# CO2 diffuser options?



## blue_eden (Apr 23, 2010)

Hey guys, I need some suggestions here.

I ran a CO2 reactor (AM1000) with an output from the XP3 for awhile.
I just upgraded my filter to FX5 and I don't really want to modify the output. As a result, I am not running any CO2 to the tank as of the moment.
I do have compressed CO2 cylinder with regulator and needle valve.
I also have this Hydor CO2 turbo diffuser (a small in-gravel pump with venturi that intakes CO2 and breaks them down to finer bubbles)

*What's the best (and temporary way) to supply enough CO2 to the 72G planted tank?

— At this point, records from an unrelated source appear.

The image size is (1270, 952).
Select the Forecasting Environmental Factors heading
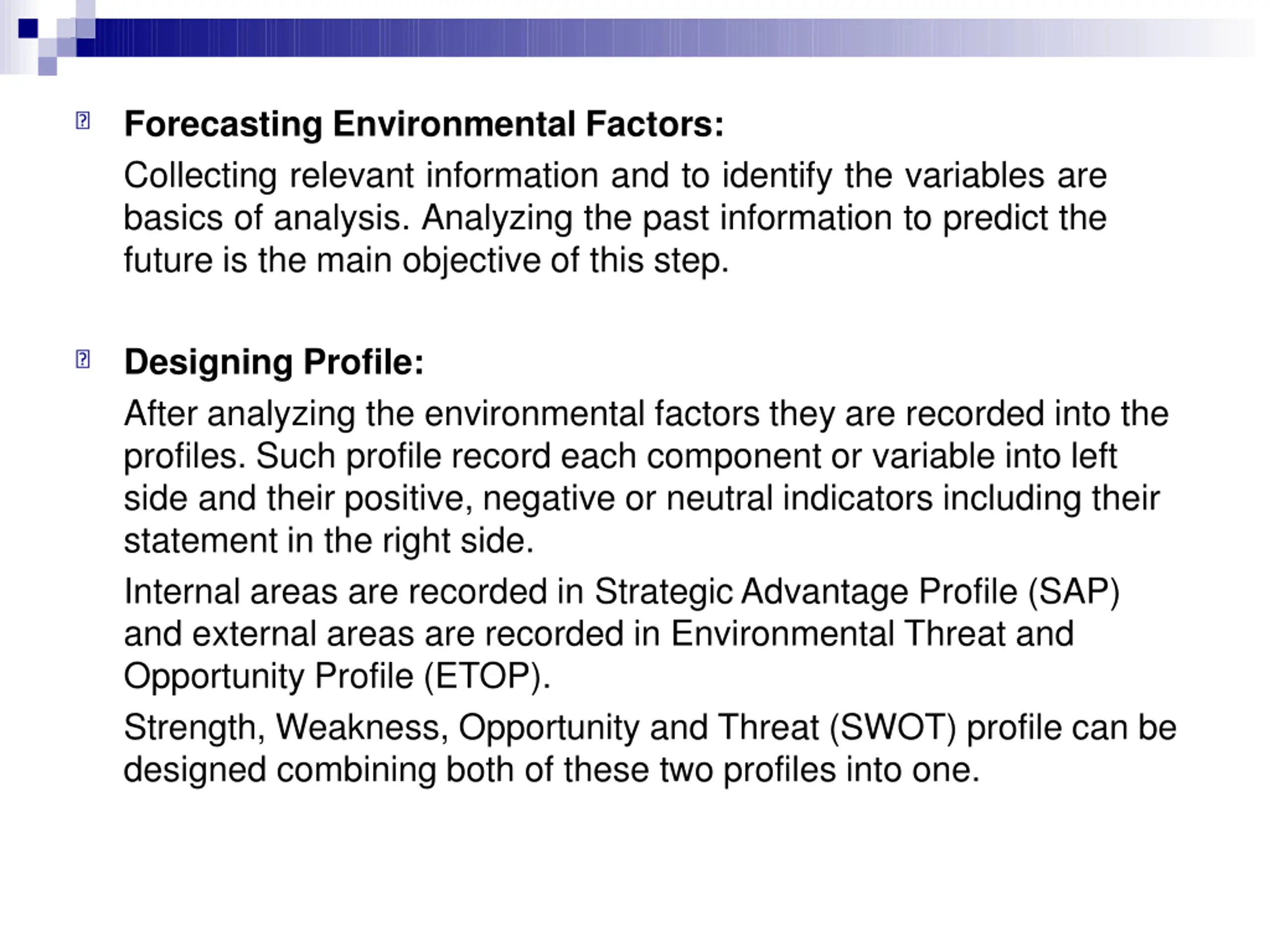coord(424,124)
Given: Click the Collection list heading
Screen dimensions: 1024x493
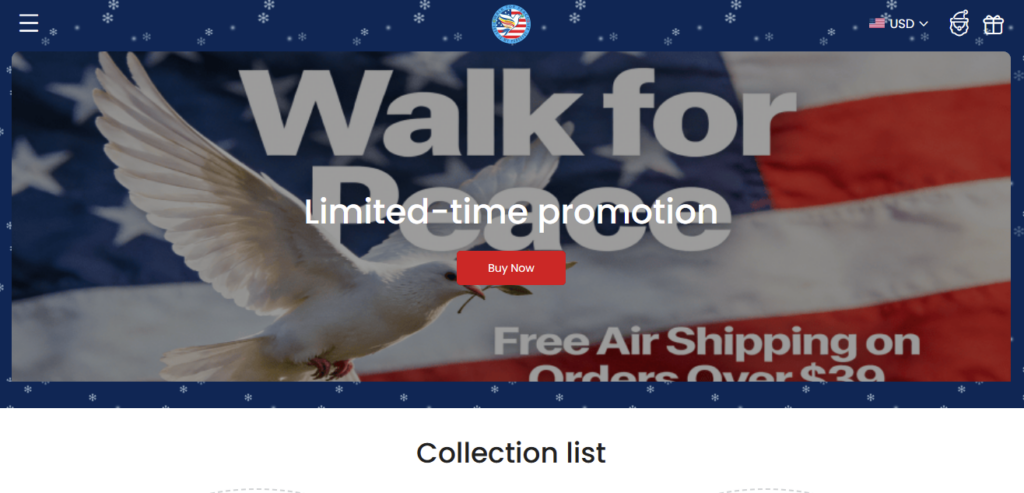Looking at the screenshot, I should point(511,453).
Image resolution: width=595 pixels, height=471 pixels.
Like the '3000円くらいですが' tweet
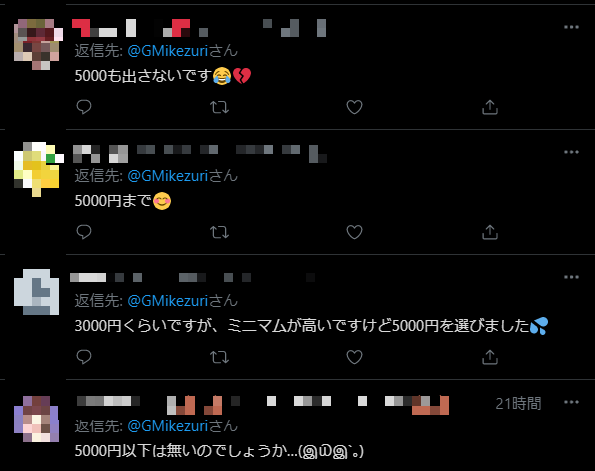click(x=354, y=357)
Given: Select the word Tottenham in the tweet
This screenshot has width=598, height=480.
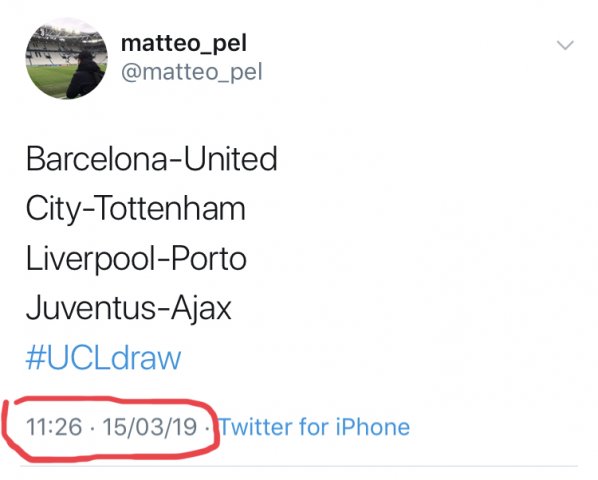Looking at the screenshot, I should point(171,208).
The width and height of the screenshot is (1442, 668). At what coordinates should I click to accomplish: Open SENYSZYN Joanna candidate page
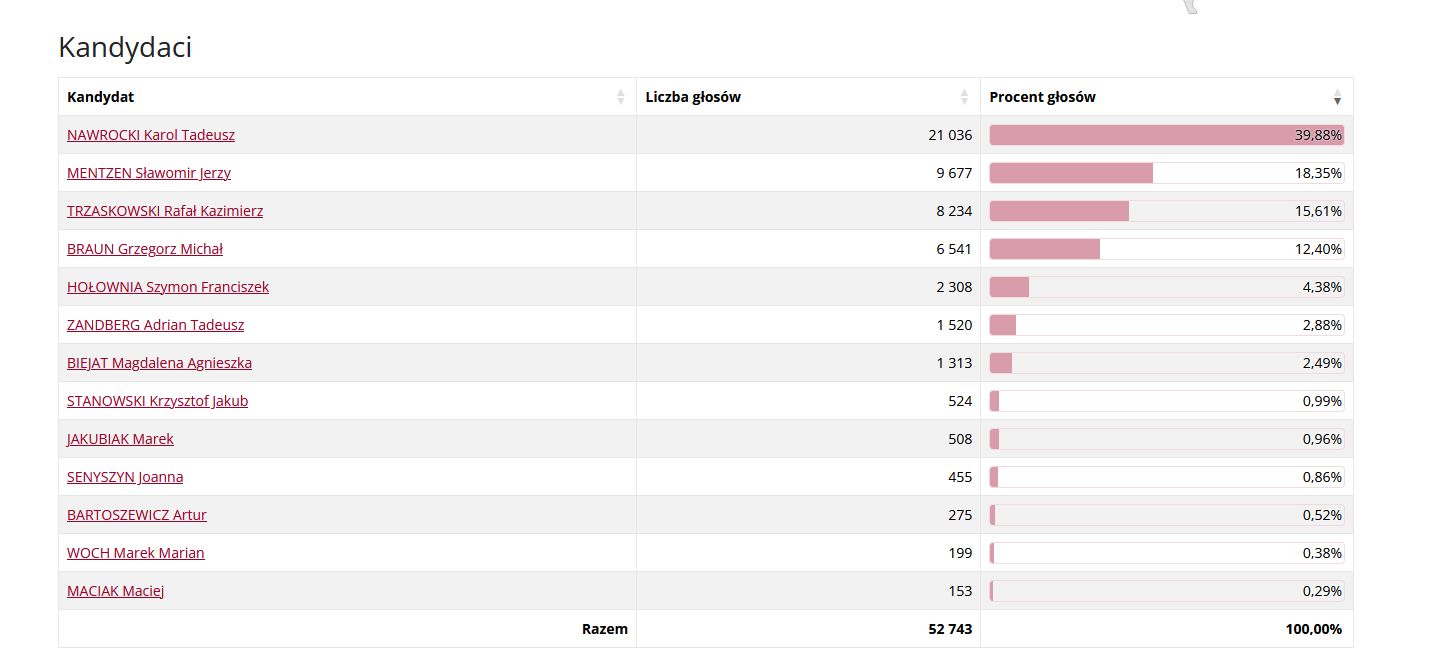click(125, 477)
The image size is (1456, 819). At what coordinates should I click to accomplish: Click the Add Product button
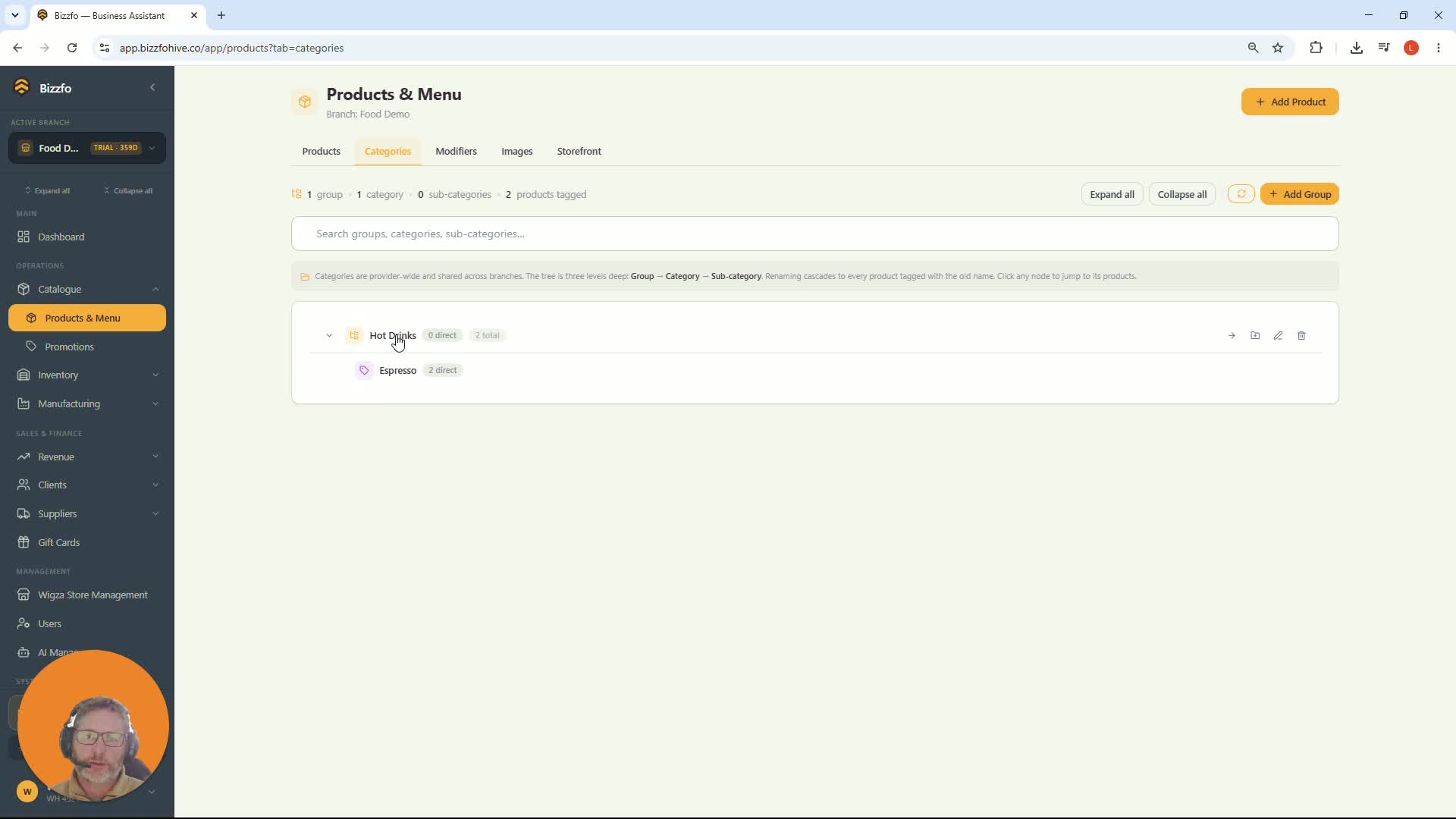[x=1290, y=102]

Does anyone have experience with CO2 diffuser ladders?
Are they any good for larger tanks?*

I think ultimately I will try to setup a sealable sump where I can run the return pump to the AM1000 CO2 reactor, but that's still someways to go.

Thanks!


----------



## 2wheelsx2 (Apr 21, 2010)

The Hydor pump will be sufficent for now. If you want it to be more efficient, you can do needle wheel (drill holes in the impeller blades) or the mesh mod to get finer bubbles, but that's probably just as efficient as your AM1000. Forget the ladder CO2. You'll never get enough CO2 into the water at higher lighting levels. They're great for lower light smaller tanks, but not for high light 72 g tanks.


----------



## Nicklfire (Apr 21, 2010)

I think a ceramic diffuser might be a good bet.
something like this : 
9Spiro glass CO2 Diffuser - Aquarium Moss Fern Plant ph on eBay.ca (item 270721572616 end time 27-Mar-11 09:49:39 EDT)

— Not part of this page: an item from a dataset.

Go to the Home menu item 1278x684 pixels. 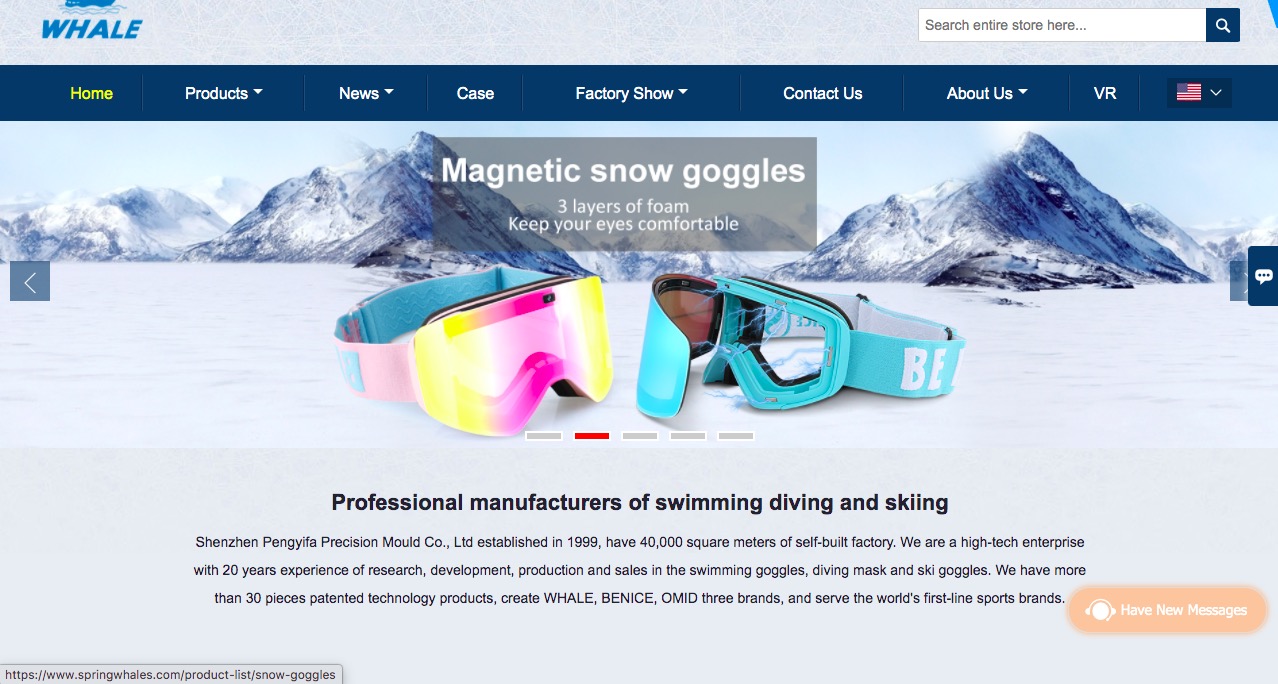click(91, 93)
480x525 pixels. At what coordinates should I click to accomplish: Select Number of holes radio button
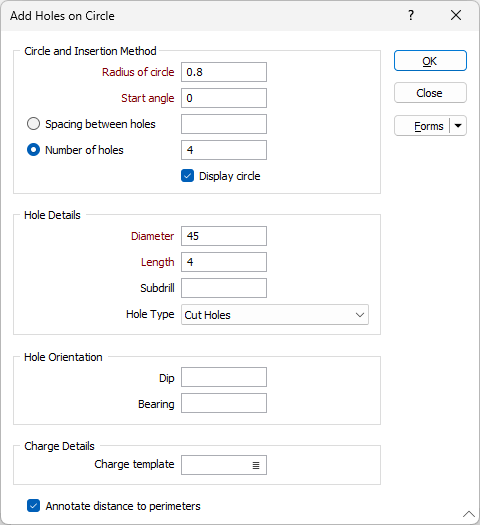coord(33,150)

Might just want to put a powerhead above it, like a nano to spead the co2 around, or even below the output of the filter outlet.


----------



## blue_eden (Apr 23, 2010)

Thanks for the tips!
The only problem I had with the hydor turbo diffuser pump is that gravel can get into the impeller and wear it out quite quickly. For the ceramic diffusers, I tried them before but it's much smaller. They end up clogging with green algae :S

Definitely good ideas! I will try the turbo diffuser and crossing my fingers that the impeller will survive until the AM1000 kicks in.

What's your thoughts on running a CO2 reactor and a covered sump?


----------



## 2wheelsx2 (Apr 21, 2010)

You will need to minimize splashing and seal the sump well (Tom Barr suggested duct tape). Even then you'll use more CO2 than without a sump, but the relative cost won't be that bad. It will give you many more options for filtration though, which is what I like. I plan to run a sump in my 125 in the future for that reason also, or forego Co2 altogether if it's too much of a hassle when the sump is in, as I've converted to a lower light setup.


----------



## blue_eden (Apr 23, 2010)

Yah I was planning to laser cut some gasketing o-ring and a custom acrylic top to seal off the top using hinges.

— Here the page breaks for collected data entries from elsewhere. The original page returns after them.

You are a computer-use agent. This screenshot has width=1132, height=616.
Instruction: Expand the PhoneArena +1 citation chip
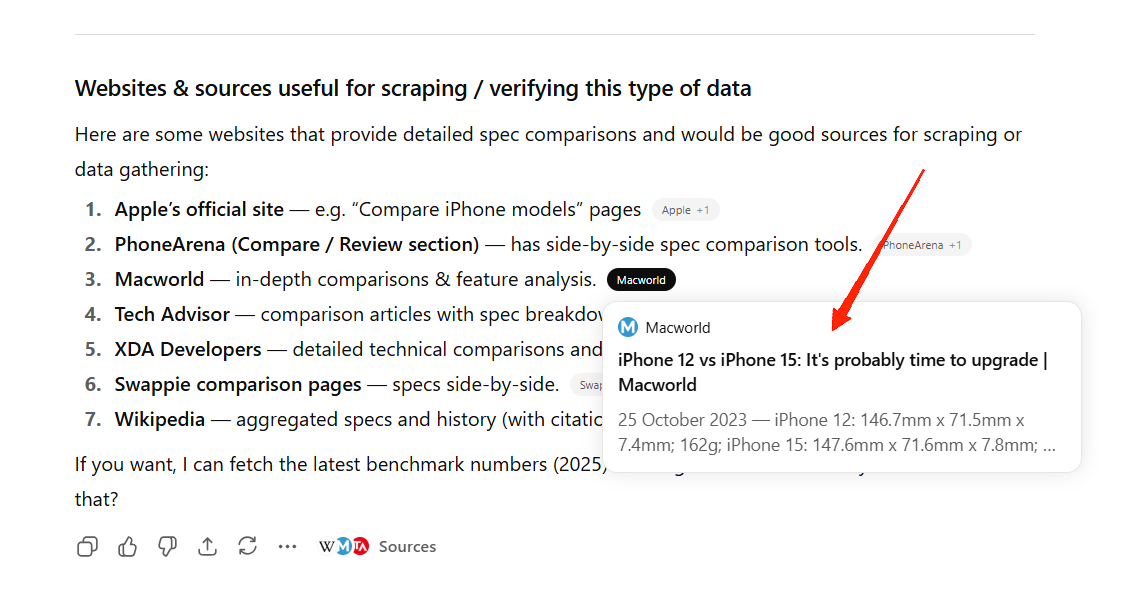pyautogui.click(x=921, y=244)
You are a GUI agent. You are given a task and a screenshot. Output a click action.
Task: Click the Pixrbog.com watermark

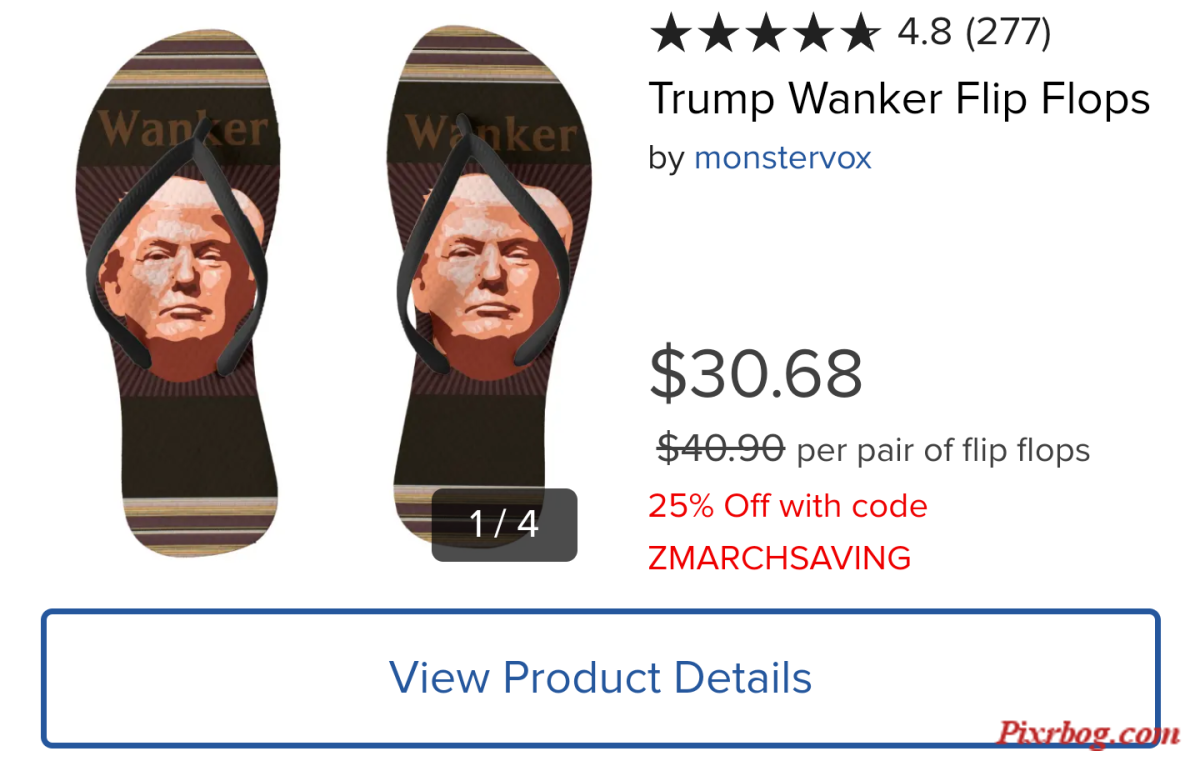coord(1088,735)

Having a sump definitely helps with the clutter in the display tank, like heaters.
The only problem I have is that, I don't have a drilled tank. I plan to setup a CPR overflow. Hell would break loose after a blackout, I heard.


----------



## 2wheelsx2 (Apr 21, 2010)

It's not as bad as that. I drilled my cube but did not sump it. Rather I direct plumbed in my 2078 and a Hydor ETH 300. I had planned to sump my 125 with a LifeReef overflow, but after speaking with several salties, decided against it. I'm going to wait until I can drill it. Having a HOB overflow is not a disaster waiting to happen, but it certainly is not foolproof like drilling can be. It also will be louder than a drilled tank, since you can utilize the Beananimal or Herbie mods to really silence the overflow (at least based on the examples I have seen).


----------



## Mykiss (Apr 22, 2010)

If you need glass CO2 diffusers, I have those available. However, if you want more efficient, may I suggest an internal reactor? The next time you're over I can show you one. Basically, the bubbles of CO2 gets pumped into the chamber and the water from the pump continually passes water through the CO2 so you will never loose CO2 as it's always in the chamber and the only way it will be diminished is if it dissolves into the water.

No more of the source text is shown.